Labuschagne or Labuschagné is a surname often used by Afrikaners or people of Afrikaner descent. Notable people with the surname include:

 Cathlene Labuschagne, South African politician
 Jannes Labuschagne (born 1976), South African rugby union player
 Lappies Labuschagné, known as Pieter Labuschagné (born 1989), South African-born Japanese international rugby union footballer
 Leon Labuschagne, South African paralympic athlete
 Marnus Labuschagne (born 1994), South African born Australian cricketer

Early Huguenot origins 
La Buscagne, 47600 Moncrabeau, France - The surname "Labuscagne" is derived from the town (village) "Labuscagne" (or "La Buscagne"), where they've originally stayed.

Abram (Habran/Habrant) Labuscagne is the oldest known French ancestor of all South African Labuschagnes, Labuscagnes and Labuscaignes.  
It is almost certain that Abram Labuscagne was born on the farm "Pontacq" close to the town, Escassefort (50 km south from Bergerac), which his parents hired from the noble Pontac family. It is believed that Abram's grandson, Pierre, has named his farm, Pontacq, in Paarl in South Africa after this farm. During the religious war (during 1621-1629) in that area, Abram, his brother Isaac and his sister, Suzanne,  have fled in 1629 and found a safe haven in the more northern town of Monbazillac, at the Monbazillac Castle, near Bergerac in France. It is unknown what happened with their parents and other family members.
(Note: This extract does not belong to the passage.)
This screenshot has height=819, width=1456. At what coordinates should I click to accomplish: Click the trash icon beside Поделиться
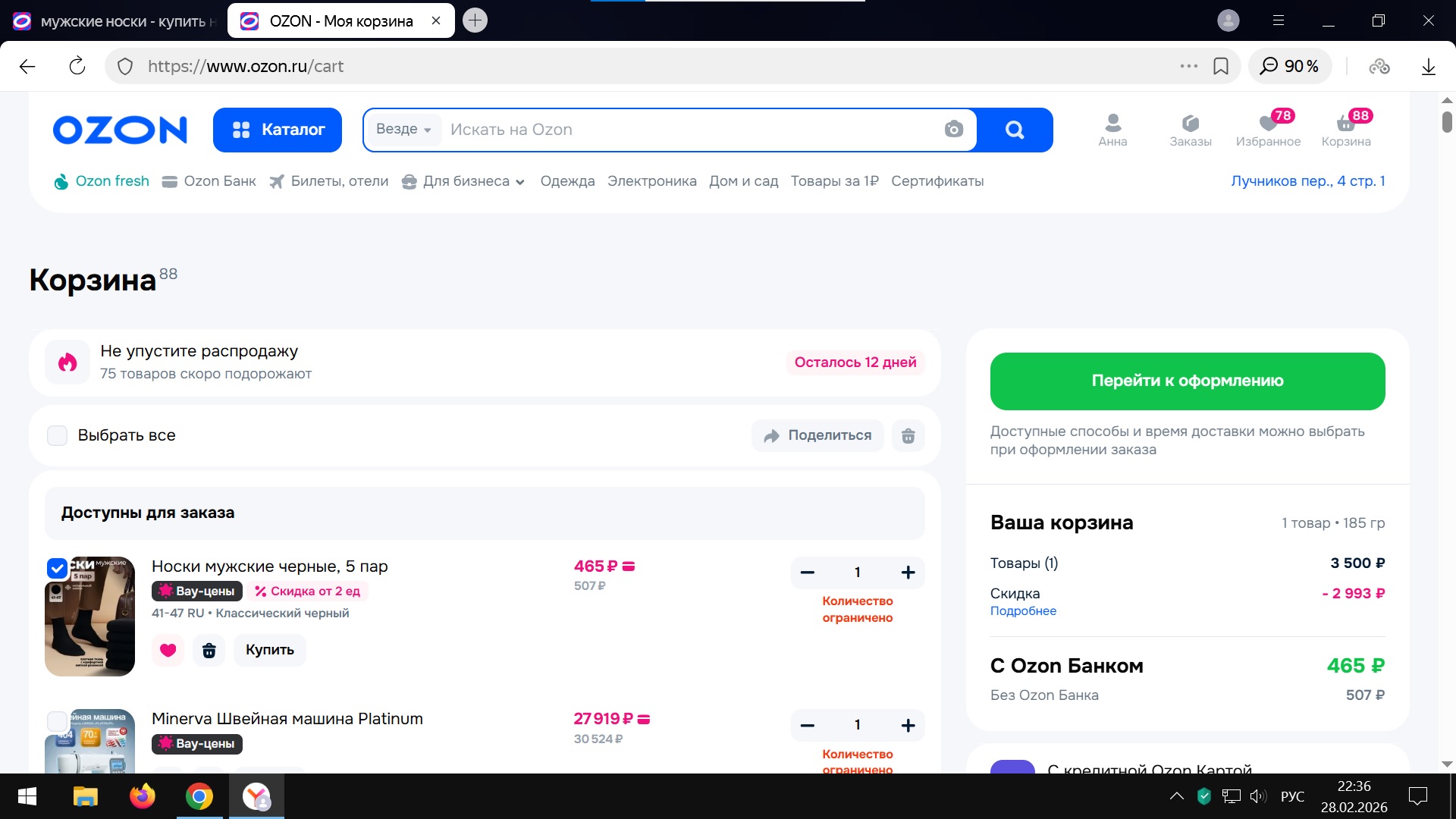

Little is known about Abram. What we do know is that he was an elder of the local Protestant Church in the Colombier district at the Monbazillac Castle - a few kilometers south of Bergerac on the Dordogne River.  Abram was married in ± 1636 to Jeanne Artieu, whose family had already settled in Monbazillac. They had three sons: Jean (christened on 10 May 1637 in Montbazillac), Isaac (christened on 23 Jun 1641 in Montbazillac) and Estienne (± 1643), the two uncles and the father of the South African ancestor, Pierre. They were all born in Monbazillac, where Abram worked as a dressmaker in the service of the castle lord. There they grew up and learned the subject of tailoring from their father Abram, but later settled in the town of Bergerac as tailors.
Isaac married Anne DUQUEYLA and Estienne married Suzanne Fredet on 17 March 1664.

As Protestants the family suffered heavy religious persecution for a long time. At least two family members attempted to escape France. One, Samson Labuscaigne was captured and sentenced to life imprisonment as a galley slave. The other, Pierre Labuscaigne, escaped to Switzerland, and then moved on to the Netherlands where he married the Huguenot daughter, Marie Ann Bacoth, with whom he had several children. The family lived in Toren Street in the town of Enkhuizen. Pierre Labuscaigne's profession was listed as master tailor.

Migration 
In 1710 Pierre Labuscaigne entered into the service of the Dutch East India Company as 'Tamboerine" aboard the ship "Verbergh", and embarked for the orient. This was during the War of Spanish Succession, which made it a very perilous time to travel. During the voyage, two of the fleet of eight VOC ships were attacked by corsairs and lost. With the convoy scattered and in apparent disarray, Pierre Labuscaigne's ship, the "Verbergh", was the last of the convoy to reach the Cape of Good Hope. Here Pierre was left behind, as he proved to be too sick to continue the voyage.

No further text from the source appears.